Ik begin met D66 omdat ik daar vier jaar geleden ook mee begon en omdat die partij, met de ChristenUnie, het meest uitgesproken standpunt heeft op dit terrein. In het geval van D66 is dit overigens geen wonder, want de partij lijkt over zo ongeveer over van alles en nog wat een standpunt te hebben neergelegd in een verkiezingsprogramma van ruim 200 pagina’s. Wie wil weten wat D66 vindt, moet van lezen houden, schreef ik de vorige keer.

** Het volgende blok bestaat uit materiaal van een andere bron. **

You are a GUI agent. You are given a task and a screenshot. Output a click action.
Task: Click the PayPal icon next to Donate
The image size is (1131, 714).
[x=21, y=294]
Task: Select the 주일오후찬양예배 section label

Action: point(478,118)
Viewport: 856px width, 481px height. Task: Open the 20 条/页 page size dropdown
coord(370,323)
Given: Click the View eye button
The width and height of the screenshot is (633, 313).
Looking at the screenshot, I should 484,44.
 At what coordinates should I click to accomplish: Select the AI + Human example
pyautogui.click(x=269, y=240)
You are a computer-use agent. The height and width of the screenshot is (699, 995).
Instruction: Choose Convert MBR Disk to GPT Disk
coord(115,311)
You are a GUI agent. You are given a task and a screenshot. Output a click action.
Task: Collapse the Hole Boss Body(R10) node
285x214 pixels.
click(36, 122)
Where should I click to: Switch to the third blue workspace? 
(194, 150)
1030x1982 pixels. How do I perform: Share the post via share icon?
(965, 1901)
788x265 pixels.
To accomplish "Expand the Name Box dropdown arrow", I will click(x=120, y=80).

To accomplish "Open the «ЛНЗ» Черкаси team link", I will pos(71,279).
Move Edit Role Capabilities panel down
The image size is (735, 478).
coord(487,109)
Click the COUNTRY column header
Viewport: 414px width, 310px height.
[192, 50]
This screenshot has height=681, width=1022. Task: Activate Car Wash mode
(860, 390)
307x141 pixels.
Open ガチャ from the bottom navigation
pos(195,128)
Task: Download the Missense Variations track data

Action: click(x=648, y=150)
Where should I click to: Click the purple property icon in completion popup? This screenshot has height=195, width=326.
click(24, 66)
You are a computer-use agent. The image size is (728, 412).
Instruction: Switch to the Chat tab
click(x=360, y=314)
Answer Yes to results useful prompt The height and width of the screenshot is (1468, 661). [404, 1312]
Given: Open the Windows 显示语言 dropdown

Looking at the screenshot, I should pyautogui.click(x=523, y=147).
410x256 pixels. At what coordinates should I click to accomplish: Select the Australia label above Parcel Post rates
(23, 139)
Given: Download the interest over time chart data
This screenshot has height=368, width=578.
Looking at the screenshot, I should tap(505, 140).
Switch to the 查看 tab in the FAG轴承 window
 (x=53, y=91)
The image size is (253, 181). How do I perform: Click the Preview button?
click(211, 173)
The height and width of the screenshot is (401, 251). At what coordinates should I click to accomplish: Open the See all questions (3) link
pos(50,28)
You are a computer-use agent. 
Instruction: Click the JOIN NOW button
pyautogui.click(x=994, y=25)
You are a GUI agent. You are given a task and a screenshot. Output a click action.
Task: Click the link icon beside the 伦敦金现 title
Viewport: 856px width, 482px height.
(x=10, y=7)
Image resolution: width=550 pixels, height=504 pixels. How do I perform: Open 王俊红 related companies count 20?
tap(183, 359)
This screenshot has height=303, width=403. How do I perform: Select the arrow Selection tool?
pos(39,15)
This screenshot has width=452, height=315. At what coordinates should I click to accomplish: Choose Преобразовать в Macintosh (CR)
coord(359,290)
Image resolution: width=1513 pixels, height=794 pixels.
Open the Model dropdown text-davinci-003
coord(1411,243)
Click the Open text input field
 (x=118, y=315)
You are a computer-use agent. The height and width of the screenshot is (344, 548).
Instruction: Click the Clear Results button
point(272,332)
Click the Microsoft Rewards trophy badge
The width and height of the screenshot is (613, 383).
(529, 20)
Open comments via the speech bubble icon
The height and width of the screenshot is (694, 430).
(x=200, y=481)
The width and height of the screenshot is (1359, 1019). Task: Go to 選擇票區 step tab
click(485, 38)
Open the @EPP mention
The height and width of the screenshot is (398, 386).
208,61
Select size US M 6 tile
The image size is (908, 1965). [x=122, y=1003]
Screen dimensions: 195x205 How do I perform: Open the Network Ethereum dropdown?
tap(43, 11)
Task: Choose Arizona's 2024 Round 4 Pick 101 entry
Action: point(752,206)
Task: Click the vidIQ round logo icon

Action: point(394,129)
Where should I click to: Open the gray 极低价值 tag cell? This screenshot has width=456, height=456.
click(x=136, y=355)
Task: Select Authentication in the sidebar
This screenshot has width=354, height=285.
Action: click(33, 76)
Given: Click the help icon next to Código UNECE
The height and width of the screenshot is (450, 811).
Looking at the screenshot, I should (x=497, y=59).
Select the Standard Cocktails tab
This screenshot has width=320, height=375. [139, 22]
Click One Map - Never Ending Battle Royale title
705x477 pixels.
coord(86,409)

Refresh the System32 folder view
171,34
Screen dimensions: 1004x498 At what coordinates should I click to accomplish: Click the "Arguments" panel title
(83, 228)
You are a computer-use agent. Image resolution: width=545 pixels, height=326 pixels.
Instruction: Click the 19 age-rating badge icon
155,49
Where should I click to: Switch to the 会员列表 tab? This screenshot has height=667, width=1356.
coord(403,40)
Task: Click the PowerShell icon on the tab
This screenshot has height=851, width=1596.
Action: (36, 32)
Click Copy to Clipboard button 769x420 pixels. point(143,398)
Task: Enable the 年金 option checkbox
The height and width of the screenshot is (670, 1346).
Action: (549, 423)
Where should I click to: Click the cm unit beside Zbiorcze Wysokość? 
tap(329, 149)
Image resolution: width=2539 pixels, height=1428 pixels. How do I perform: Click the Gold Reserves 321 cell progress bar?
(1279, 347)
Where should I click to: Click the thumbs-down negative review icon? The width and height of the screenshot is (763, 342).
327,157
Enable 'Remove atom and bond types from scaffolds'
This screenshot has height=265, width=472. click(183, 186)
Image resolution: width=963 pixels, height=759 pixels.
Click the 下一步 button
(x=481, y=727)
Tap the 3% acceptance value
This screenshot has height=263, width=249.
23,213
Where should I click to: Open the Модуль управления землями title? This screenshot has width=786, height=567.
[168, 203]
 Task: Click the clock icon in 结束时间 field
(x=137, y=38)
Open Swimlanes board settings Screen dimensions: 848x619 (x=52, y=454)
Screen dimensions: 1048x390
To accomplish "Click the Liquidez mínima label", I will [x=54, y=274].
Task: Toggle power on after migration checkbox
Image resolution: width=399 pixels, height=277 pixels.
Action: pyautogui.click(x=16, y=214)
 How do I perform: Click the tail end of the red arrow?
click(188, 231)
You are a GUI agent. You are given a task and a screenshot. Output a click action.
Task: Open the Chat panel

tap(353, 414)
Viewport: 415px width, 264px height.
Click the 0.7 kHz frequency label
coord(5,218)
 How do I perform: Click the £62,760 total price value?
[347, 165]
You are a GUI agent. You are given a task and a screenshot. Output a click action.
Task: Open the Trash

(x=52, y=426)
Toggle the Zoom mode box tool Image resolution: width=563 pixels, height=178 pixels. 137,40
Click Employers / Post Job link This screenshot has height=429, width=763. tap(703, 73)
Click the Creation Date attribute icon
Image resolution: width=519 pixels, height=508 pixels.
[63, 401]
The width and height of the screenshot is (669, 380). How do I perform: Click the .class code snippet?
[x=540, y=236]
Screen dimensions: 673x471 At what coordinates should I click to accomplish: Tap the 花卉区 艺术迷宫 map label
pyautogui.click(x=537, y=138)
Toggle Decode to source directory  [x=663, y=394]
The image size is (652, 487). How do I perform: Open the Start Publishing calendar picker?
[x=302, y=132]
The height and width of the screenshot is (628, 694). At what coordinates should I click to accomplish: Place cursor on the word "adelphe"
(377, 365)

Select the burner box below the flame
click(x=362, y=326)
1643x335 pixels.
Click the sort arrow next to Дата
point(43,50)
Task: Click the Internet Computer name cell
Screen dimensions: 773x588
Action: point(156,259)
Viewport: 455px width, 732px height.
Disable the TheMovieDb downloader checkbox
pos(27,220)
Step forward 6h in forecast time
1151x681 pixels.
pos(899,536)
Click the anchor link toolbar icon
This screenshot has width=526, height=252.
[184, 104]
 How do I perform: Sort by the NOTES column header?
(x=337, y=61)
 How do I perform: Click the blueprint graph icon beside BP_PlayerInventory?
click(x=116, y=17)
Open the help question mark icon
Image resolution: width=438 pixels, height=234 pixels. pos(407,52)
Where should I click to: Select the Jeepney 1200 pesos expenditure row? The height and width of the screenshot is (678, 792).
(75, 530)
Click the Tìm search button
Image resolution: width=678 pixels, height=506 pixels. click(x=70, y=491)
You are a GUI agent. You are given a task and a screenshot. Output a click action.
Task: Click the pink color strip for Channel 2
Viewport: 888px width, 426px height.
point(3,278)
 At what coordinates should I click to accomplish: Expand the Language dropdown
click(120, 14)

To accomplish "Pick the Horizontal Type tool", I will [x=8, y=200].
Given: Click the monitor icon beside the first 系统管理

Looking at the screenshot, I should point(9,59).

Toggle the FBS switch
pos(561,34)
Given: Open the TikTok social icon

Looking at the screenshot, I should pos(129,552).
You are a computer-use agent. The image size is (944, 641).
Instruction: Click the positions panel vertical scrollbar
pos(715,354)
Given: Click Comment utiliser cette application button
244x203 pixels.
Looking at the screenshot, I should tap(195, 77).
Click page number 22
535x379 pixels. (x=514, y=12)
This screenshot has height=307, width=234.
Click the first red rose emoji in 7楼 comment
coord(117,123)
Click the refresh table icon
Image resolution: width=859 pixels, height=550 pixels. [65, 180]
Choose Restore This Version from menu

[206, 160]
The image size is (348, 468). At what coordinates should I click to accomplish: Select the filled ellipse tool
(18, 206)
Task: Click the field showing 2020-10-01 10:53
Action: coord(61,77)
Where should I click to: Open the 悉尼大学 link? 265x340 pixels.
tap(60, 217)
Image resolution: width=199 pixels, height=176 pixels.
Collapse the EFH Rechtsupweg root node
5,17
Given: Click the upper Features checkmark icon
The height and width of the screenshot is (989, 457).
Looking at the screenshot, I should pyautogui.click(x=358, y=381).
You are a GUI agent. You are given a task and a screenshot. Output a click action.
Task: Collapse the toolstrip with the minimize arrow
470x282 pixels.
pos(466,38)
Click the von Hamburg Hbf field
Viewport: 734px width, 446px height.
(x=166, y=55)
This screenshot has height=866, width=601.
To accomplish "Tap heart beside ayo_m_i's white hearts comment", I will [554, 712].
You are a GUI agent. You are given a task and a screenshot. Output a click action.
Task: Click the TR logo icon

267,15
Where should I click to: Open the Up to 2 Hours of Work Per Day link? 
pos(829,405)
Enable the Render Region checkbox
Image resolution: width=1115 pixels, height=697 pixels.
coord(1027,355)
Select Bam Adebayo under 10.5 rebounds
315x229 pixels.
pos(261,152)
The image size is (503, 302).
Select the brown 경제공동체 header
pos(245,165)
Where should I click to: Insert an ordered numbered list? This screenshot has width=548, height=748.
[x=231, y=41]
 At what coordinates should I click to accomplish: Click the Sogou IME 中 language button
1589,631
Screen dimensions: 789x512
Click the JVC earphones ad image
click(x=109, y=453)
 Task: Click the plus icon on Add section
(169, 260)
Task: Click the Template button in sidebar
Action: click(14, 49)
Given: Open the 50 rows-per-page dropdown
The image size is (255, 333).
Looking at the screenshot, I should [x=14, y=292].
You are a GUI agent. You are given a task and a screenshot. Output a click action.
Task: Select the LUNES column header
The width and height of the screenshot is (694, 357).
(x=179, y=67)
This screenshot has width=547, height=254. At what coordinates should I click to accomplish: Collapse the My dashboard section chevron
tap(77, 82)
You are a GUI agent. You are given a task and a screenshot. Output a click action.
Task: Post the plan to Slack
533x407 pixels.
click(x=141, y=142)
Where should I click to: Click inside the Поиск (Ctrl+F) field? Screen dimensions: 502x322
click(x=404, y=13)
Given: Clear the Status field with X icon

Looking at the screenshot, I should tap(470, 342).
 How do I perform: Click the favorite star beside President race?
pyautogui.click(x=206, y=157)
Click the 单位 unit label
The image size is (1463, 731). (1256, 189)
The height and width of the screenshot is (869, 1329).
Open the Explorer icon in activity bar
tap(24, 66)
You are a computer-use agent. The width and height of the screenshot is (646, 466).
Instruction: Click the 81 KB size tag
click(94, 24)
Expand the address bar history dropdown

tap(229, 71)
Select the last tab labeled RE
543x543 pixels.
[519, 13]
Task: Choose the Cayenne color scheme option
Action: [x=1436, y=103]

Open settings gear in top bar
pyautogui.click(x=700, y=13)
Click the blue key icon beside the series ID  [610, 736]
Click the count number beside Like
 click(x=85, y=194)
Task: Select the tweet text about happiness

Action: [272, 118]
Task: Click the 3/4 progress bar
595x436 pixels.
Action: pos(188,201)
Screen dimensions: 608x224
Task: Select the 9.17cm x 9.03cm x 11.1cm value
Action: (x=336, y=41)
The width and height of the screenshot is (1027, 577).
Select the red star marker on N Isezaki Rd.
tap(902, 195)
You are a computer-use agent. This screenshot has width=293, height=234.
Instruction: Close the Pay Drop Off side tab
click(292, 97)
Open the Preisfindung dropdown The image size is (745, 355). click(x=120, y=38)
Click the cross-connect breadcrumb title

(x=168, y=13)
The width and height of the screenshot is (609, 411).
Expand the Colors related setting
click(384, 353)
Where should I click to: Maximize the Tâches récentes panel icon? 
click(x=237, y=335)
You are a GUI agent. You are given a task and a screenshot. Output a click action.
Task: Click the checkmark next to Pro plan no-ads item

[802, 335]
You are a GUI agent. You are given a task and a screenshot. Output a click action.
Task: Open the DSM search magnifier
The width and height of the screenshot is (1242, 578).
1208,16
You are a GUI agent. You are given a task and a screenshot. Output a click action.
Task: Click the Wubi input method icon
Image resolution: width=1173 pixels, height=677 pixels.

Er zijn overigens deze keer op de site ook een samenvatting te vinden, een versie in ‘eenvoudige taal’, in Nederlandse gebarentaal en in het Engels.
Engelstalig onderwijs
Die laatste keuze is misschien wel de meest significante: het Engels is naast het Nederlands voor D66 de enige taal waarop beleid moet worden gevoerd. Dat is alleen wel veel minder sterk het geval dan in het vorige programma, toen het pleidooi was om de positie van het Engels in het middelbaar en hoger onderwijs te versterken. Dat enthousiasme lijkt inmiddels geluwd, zodat er in de Nederlandse politiek nu door geen openlijke pleitbezorgers meer zijn voor het Engels. (De VVD, die vier jaar geleden ook nog gematigd positief was over het Engels in het hoger onderwijs, noemt die taal nu helemaal niet meer.)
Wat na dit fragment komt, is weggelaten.